Because of the coronavirus, Parkview Wabash his made several changes to help conserve resources and personnel necessary to meet the emerging health needs related to the pandemic.

The main entrance at Parkview Wabash Hospital is now closed to the public, hospital officials said in a news release. All patients, and visitors who are allowed as exceptions under the current no-visitor visitation restriction policy, should use the hospital’s emergency entrance.

As a reminder, no visitors are currently allowed at Parkview Wabash Hospital, with the following limited exceptions:

Family Birthing Center: One authorized adult visitor for duration of patient’s stay

Pediatric patients: One authorized adult visitor for duration of patient’s stay

Emergency Department: One authorized parent/guardian per pediatric patient for duration
of patient’s stay

Exceptions for end-of-life/compassionate care will be authorized on an individual basis. Authorized visitors will continue to be identified with a wristband provided to them by hospital staff. No visitors are permitted in any of the waiting areas.

Staff members stationed at the emergency entrance will take the temperature of each person as they enter the building.
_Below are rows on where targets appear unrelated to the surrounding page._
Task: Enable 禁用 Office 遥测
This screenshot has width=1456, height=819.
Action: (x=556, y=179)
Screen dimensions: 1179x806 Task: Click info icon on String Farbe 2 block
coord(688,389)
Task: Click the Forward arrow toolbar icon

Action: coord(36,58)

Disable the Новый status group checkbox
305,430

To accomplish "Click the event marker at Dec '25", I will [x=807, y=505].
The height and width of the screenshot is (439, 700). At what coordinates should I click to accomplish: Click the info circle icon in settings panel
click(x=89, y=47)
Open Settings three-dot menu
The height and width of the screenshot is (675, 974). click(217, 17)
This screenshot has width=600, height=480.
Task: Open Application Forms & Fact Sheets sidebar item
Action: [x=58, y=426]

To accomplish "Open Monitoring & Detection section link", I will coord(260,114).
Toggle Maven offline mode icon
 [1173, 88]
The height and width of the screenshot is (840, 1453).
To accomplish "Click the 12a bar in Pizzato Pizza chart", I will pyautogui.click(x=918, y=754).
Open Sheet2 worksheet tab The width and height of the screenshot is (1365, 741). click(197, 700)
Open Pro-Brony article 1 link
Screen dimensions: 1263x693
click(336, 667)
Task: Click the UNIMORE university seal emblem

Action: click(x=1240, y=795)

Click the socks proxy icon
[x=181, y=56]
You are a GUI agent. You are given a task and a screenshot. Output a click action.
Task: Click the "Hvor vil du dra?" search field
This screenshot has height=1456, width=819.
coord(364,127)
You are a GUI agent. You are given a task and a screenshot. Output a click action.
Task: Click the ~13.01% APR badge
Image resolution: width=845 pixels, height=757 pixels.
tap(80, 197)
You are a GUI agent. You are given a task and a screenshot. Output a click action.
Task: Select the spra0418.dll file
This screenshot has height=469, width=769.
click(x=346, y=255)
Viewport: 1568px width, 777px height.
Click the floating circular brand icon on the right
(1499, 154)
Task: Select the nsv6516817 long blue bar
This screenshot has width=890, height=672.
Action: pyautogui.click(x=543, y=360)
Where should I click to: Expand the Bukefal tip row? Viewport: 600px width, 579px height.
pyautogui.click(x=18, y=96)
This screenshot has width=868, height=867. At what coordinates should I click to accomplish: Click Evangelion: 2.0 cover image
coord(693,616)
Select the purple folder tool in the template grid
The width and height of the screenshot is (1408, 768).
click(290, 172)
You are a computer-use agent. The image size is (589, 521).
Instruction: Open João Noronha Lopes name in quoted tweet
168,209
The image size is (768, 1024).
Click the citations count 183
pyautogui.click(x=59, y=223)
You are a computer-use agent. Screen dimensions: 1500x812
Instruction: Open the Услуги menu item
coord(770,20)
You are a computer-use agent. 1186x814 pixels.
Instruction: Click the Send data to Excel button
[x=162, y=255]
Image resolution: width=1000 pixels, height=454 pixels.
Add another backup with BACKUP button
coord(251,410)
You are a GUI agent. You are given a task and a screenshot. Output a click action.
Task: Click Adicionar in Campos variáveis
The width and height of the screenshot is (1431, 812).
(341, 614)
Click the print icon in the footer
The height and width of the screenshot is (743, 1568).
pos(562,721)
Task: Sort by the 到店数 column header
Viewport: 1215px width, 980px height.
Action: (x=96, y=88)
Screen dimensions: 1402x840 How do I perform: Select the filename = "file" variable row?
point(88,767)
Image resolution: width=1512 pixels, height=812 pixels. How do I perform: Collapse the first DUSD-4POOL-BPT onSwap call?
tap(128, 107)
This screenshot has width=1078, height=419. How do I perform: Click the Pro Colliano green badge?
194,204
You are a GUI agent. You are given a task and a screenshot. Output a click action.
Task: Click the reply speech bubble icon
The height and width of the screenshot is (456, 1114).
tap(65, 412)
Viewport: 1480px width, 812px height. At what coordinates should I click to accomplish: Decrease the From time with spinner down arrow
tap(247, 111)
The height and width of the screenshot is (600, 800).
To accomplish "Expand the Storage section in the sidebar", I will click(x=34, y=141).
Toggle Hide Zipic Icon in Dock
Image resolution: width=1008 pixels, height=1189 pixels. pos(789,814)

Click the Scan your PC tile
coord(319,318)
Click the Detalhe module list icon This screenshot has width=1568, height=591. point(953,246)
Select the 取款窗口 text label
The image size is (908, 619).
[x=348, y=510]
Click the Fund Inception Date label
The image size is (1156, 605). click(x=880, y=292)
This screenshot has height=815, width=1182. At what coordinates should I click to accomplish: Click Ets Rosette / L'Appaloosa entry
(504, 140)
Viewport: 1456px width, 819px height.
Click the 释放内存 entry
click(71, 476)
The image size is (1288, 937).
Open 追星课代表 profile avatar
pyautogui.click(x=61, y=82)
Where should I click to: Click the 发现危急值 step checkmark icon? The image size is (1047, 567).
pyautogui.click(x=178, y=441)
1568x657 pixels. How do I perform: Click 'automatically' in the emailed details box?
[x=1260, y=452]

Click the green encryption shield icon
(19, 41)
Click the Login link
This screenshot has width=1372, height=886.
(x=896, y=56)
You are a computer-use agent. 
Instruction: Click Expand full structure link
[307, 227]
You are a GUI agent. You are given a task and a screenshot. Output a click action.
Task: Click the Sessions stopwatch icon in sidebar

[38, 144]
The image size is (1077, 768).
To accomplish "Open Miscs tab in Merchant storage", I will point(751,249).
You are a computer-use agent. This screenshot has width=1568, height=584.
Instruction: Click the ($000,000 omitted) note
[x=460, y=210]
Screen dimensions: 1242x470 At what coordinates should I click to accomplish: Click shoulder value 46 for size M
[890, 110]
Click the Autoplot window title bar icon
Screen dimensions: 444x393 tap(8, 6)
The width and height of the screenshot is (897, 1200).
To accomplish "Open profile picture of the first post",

Fever of more than 100 degrees has been shown to be one of the possible symptoms of COVID-19.

Valet parking service is currently unavailable, but staff members are positioned in the parking lot to provide assistance to patients as needed.

At all FirstCare Walk-In Clinics and Parkview Physicians Group clinic locations, no visitors will be permitted except for the parent/guardian of a minor or a patient caregiver.

Parkview Health previously announced the suspension of elective and non-urgent procedures at nearly all facilities. Patients whose surgeries need to be postponed will be contacted.

New scheduling of screening tests – such as mammograms, HeartSmart CT and LungSmart CT – as well as most outpatient testing, has been temporarily halted to make sure resources are available for patients undergoing urgent/medically necessary surgeries and other hospitalized patients.

Custer-Mitchell said morale among the staff members is “great.”

“They are dedicated, compassionate and here to care for others,” she continued. “We are making sure they are staying safe and protecting themselves while they provide care.

“With the first confirmed case in the county, we all need to take social distancing and stay-at-home directives very seriously. Do your part to help mitigate the spread of the virus.”

In another development, Long announced on Saturday that effective immediately Wabash City Hall was closed until at least April 7.

“Should the State of Indiana, through order of Gov. Holcomb, extend the stay at home order, the City of Wabash will follow that direction,” he said in a news release. “At this time, all essential functions of City Hall can be completed remotely, and phone calls to our main City Hall number, 563-4171, will be answered by voicemail, personnel will monitor the voicemail and return calls as soon as practical. I recommend that email be used predominantly for inquiries, as these are typically monitored in real time remotely.”

All city departments have been instructed in precautionary measures in regards to working safely, and as such will remain working and performing critical functions.

“This is a time of unknowns for all of us, and I am taking these steps to ensure the safety and security of City hall personnel and their families,” Long said.